Tech-based talent development is here to stay. The business world is moving away from a structured, process-based approach towards a more agile, learner-driven approach. The adoption of this simpler, scalable model has organically shot up because of the different business realities of 2020, and a need to thrive despite the challenges.

 

It is now clearer than ever that with a wider spread of organisational talent across various local and global addresses, and with people working remotely, employees are now in control of demanding, determining and developing their own experiences at work.

 

Are you ready to travel to the future of talent development? If you are, it means you are also ready to embrace these rules as you go along.

 

Rule #1: The ‘Sweet-Spot’ Strategy

It is time to move past the theoretical goal-setting process and adopt a shared one where both employee and manager play to the employee’s strengths. In short, find every employee’s sweet spot (hedgehog). The hedgehog concept in Jim Collin’s Good to Great gives depth to this concept.

 

 

If you are wondering why we need to focus on that one big thing each person does best, it is mostly because the world of work has moved from being physically dependent on colleagues to virtual collaboration. However, virtual collaboration is still determined by a high level of individual independence, integrity, and will-power.

 

Employees do not and will not have as much access to physical support and must, therefore, be capable of functioning with less supervision. The best way to do this is to find what they do exceptionally well, are fully passionate about, and will drive the economic engine of the business. That is the sweet spot and employees need to be equipped to own their tasks. As they go along, offer support on all the other areas, and watch them bloom naturally. Stay in the past, and your talent could easily go boom!

 

Rule #2: Quit Expecting Collaboration, Teach it!

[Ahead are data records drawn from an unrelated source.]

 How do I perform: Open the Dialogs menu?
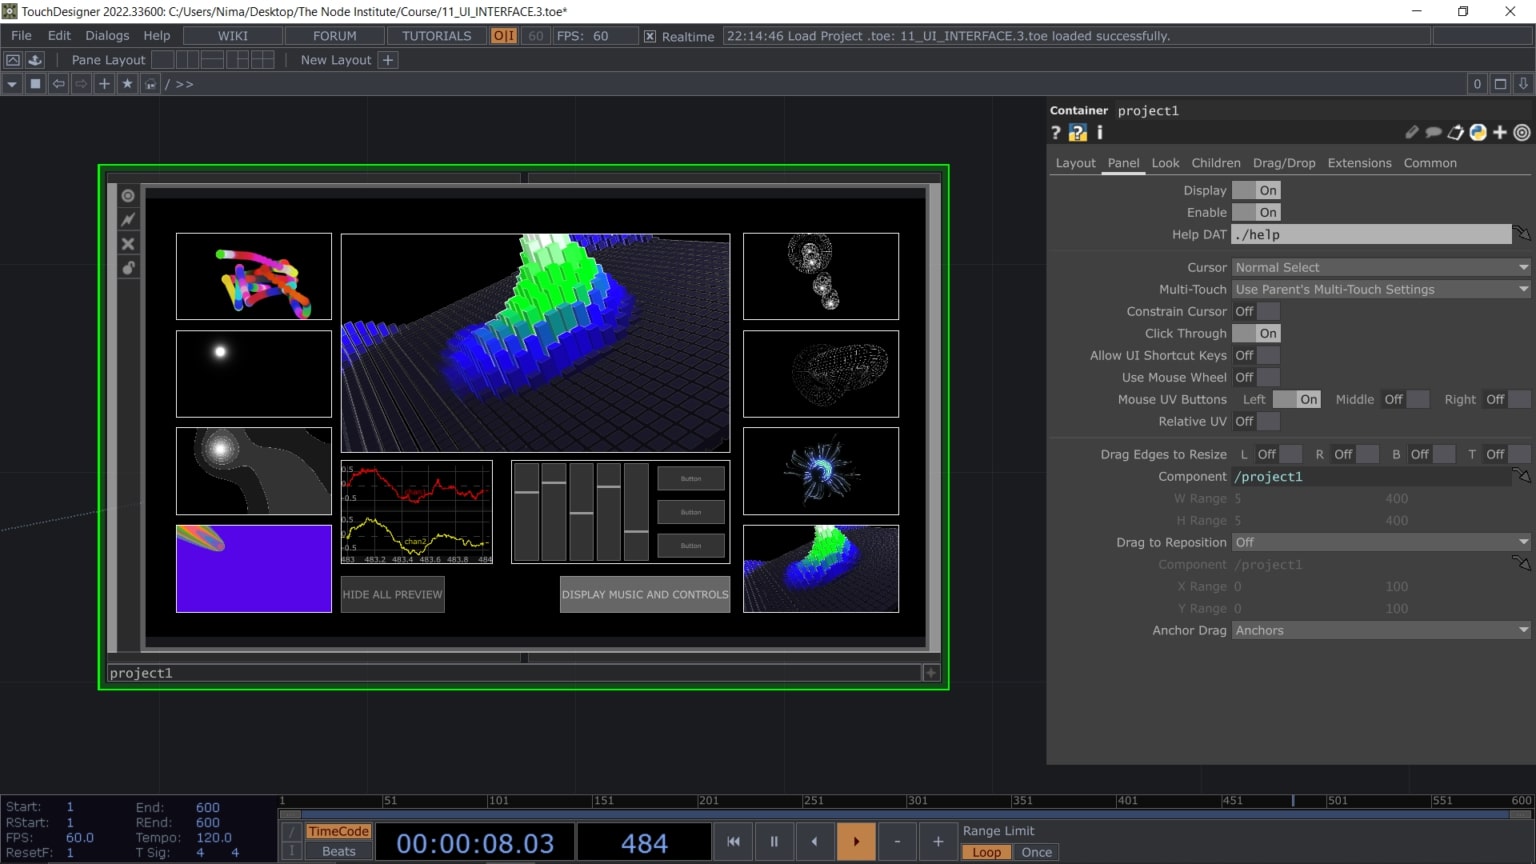pos(107,35)
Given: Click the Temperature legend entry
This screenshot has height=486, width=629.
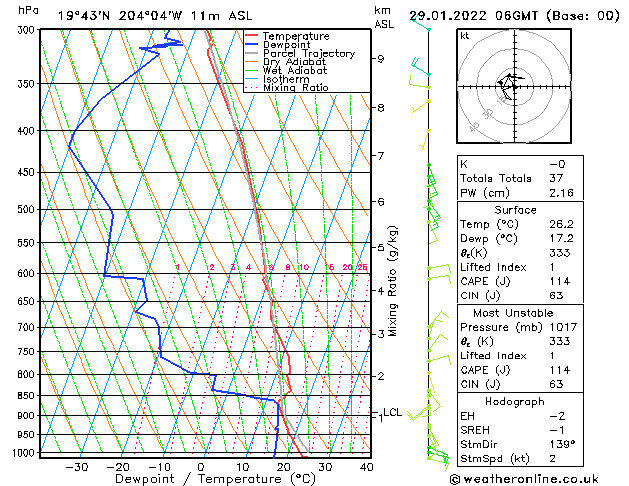Looking at the screenshot, I should [x=297, y=36].
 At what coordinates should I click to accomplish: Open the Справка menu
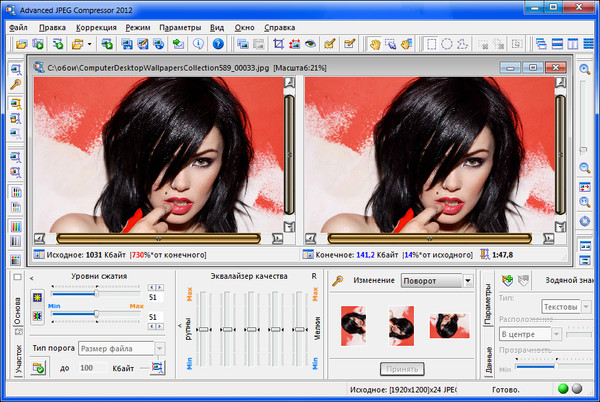[281, 26]
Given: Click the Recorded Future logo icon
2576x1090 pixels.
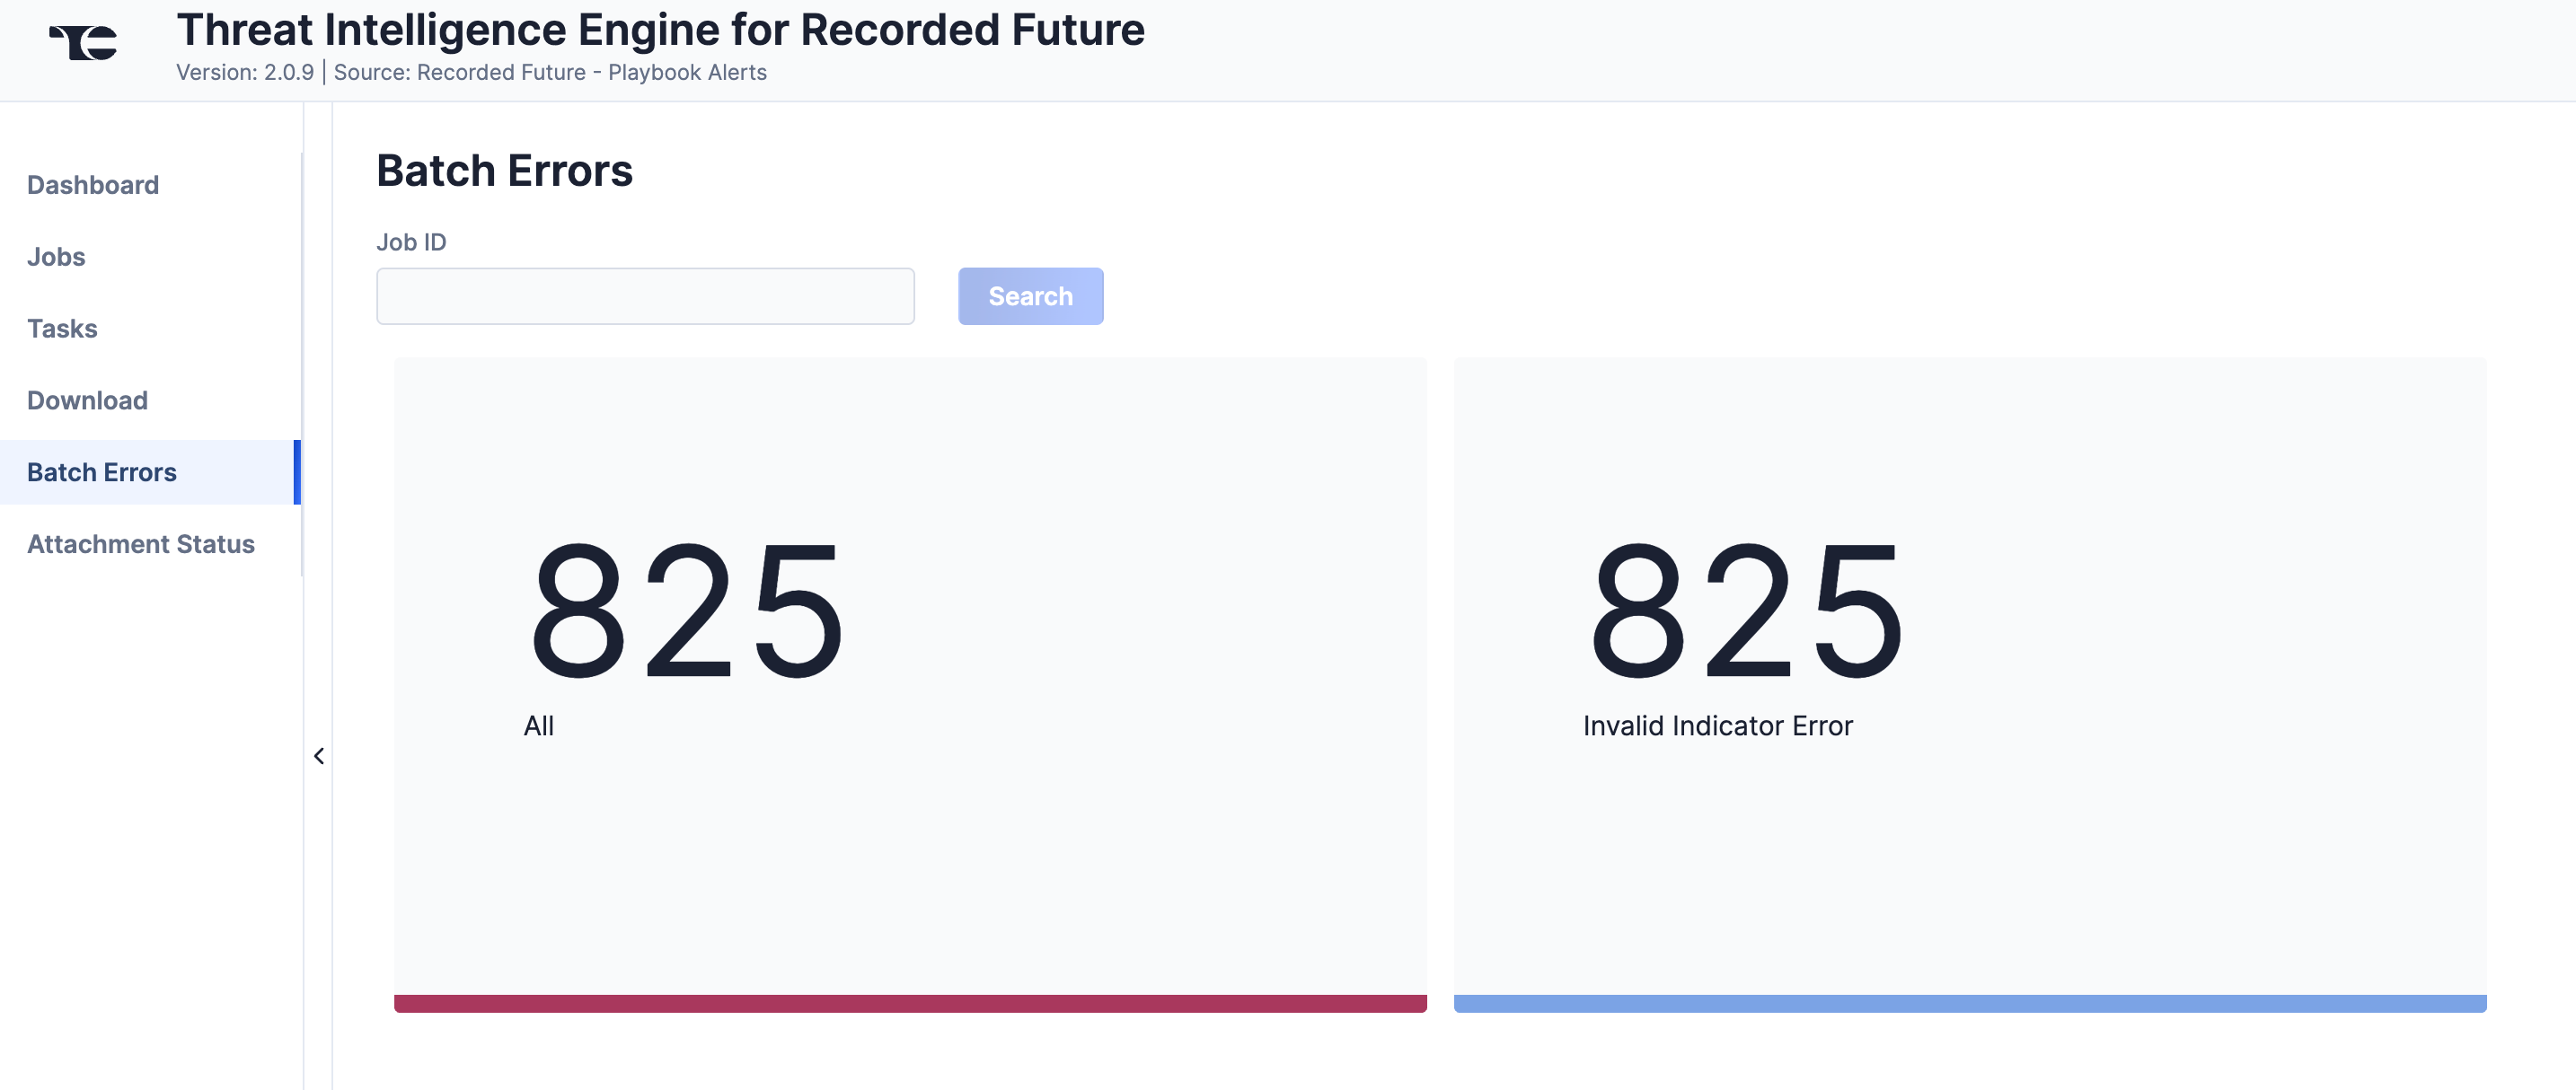Looking at the screenshot, I should pos(84,43).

Now that everyone is playing to their strengths, we need to bring these strengths together. To do this, businesses must develop and design collaborative learning experiences that build capabilities, drive engagement, and achieve business goals.

 

Collaboration has not been as successful as it should be, because most leaders have projected it as a value to imbibe and not a skill to teach. Many projects have tried to influence employees to work together by heavy-handed means; however, they have failed to teach or drive robust collaboration truly.

 

Businesses need a behavioural change approach to collaboration. Successful collaboration is driven by several psychological factors including – openness, trust, joint accountability, respect for each other, and so on. As simple as these attitudes are, they are very rare, and most people create an impression but have hidden intentions.

 

As daunting as this may sound, some have been able to crack the code to successful collaboration. You can also achieve this by doing the following:

  • Design experiences that teach collaboration; this is the heart of experiential learning.
  • Ask expansive questions that play on the pre-identified strengths of everyone and accelerate skill development.
  • Teach empathy and let everyone get comfortable with collaborative feedback.
  • Reward collaboration and not individualism in collaborative workgroups.

 

Rule #3: Train your employees to fly!

Before you sign up your 100+ employees for flight school or grab them a pair of wings from the props store, hold on. This flight is more about adaptability and agility.

 

Current employee skills are quickly becoming obsolete, and as new skills pop up, the need for highly specialised trainings are less relevant. Learning experiences, even when they focus on employee core strengths, should be more focused on behavioural strengths and collaborative skills. In simple words, soft skills are now core skills.

 

Employees need to learn to adapt as the business world evolves because the drivers of change are not necessarily as predictable. By introducing learning programs that teach skills like telecommuting, self-awareness, communication, and resilience, short term business recovery is more guaranteed for our current pandemic phase, and long-term sustainability is more likely for a future of more changes.

 

Many employees battle with cognitive dissonance – internal chaos caused by continuous change or instability – and that is the primary reason businesses struggle with growth in unprecedented times. Equipping them with skills to adapt, battle change and fly with the times is more of a fool-proof strategy for any business than waiting for change to happen first.

 

These three rules are not the only ways to go about talent development. Rather, they form part of a broader strategy to create a ready workforce for the future of work which is the present day and the farther future combined, because everyday something will change. In a nutshell, start with the ‘I’ that doesn’t exist in “team” because a chain is only as strong as its weakest link and this future needs every link to be strong because work is never going to be in just one place again. Next, take that ‘I’ and teach that strength to work as ‘We’. With all the power pellets you have boosted each employee with, you have a much stronger team. Finally, give your team a skill boost and help them fly high above the challenges of change and change management.